Ghrelin/GHSR system attenuates collagen-induced arthritis in mice and ameliorates inflammation in human rheumatoid arthritis fibroblast-like synoviocytes

Ghrelin, an acylated peptide hormone, acts through its sole known receptor, the growth hormone secretagogue receptor (GHSR). Previous research indicated that ghrelin may be involved in rheumatoid arthritis (RA), yet the specific mechanisms remain unclear. This study aimed to explore the mechanism of ghrelin in RA synovial inflammation. Serum and synovial tissue from RA patients were collected for ghrelin expression analysis.
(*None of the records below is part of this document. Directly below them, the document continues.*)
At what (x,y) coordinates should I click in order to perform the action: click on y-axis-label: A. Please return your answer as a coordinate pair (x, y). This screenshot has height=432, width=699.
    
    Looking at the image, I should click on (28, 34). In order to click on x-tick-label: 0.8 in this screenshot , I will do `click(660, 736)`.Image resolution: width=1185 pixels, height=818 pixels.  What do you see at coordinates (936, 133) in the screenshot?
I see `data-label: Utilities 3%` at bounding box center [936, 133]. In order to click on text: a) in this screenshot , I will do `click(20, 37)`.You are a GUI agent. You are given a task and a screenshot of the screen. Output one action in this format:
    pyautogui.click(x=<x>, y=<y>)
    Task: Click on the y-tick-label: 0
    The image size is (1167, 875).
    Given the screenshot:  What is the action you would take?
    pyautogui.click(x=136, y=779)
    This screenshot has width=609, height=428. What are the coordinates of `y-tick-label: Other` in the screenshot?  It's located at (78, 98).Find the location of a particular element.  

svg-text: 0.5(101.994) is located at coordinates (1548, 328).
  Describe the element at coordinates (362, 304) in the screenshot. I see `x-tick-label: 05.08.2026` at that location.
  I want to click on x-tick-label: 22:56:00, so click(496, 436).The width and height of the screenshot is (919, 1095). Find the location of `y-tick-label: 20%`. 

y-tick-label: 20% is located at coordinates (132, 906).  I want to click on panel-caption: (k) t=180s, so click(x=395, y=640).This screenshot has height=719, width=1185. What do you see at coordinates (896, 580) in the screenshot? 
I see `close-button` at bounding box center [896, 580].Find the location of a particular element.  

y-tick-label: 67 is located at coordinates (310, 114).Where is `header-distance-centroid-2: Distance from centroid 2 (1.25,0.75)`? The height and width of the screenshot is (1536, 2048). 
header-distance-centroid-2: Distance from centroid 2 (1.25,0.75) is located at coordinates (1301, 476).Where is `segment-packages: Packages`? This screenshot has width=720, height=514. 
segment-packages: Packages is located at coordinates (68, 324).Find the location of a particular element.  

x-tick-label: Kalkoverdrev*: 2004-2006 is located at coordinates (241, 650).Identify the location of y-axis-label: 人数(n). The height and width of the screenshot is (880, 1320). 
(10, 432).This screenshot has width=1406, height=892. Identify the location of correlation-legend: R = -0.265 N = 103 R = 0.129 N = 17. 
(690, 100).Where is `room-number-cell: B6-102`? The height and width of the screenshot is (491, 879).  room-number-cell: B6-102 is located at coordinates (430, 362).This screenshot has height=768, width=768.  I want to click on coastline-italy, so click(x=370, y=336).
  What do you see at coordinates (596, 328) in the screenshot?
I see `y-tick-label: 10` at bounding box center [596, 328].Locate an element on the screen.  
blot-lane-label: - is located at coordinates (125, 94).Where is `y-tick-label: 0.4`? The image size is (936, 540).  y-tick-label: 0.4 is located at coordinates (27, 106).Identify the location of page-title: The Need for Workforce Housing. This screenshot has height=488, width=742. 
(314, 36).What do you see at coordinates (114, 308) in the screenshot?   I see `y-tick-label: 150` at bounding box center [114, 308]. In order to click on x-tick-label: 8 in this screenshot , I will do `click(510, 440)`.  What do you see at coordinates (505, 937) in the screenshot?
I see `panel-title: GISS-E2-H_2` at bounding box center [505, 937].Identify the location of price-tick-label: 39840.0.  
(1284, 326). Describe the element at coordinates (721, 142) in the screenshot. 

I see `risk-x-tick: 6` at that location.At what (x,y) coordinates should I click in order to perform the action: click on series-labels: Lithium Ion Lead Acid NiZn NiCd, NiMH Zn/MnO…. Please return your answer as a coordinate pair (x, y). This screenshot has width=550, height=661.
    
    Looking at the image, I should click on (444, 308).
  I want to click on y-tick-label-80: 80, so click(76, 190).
We conducted our study using a collagen-induced arthritis (CIA) mouse model and an in vitro model using fibroblast-like synoviocytes (FLSs) induced by tumor necrosis factor-alpha (TNF-α). RNA-sequencing was performed to identify the potential signaling pathways involved in RA. Ghsr shRNA interference was used to assess whether the ghrelin receptor was involved. Ghrelin expression was decreased in synovial tissue of RA patients, and was negatively associated with TNF-α in the synovial fluid. In vivo experiments, acyl-ghrelin effectively suppressed CIA development, and Ghsr^−/− mice exhibited the significantly aggravated arthritis symptoms of CIA mice. RNA sequence analyses of synovial tissue in Ghsr^−/− and wild type mice indicated that ghrelin/GHSR system may inhibit inflammation through the PI3K/AKT pathway. In RA-FLSs, we found that acyl-ghrelin significantly suppressed the TNF-α induced increase in p-PI3K, p-AKT, p-NF-κB p65, IL-6 and IL-1β in RA FLSs. The effects of acyl-ghrelin on inflammatory factors were attenuated by the PI3K/AKT agonists. Ghsr shRNA reversed the anti-inflammatory effects of acyl-ghrelin. These results indicated that ghrelin/GHSR system has an important role in RA and could be a suitable candidate for RA therapy.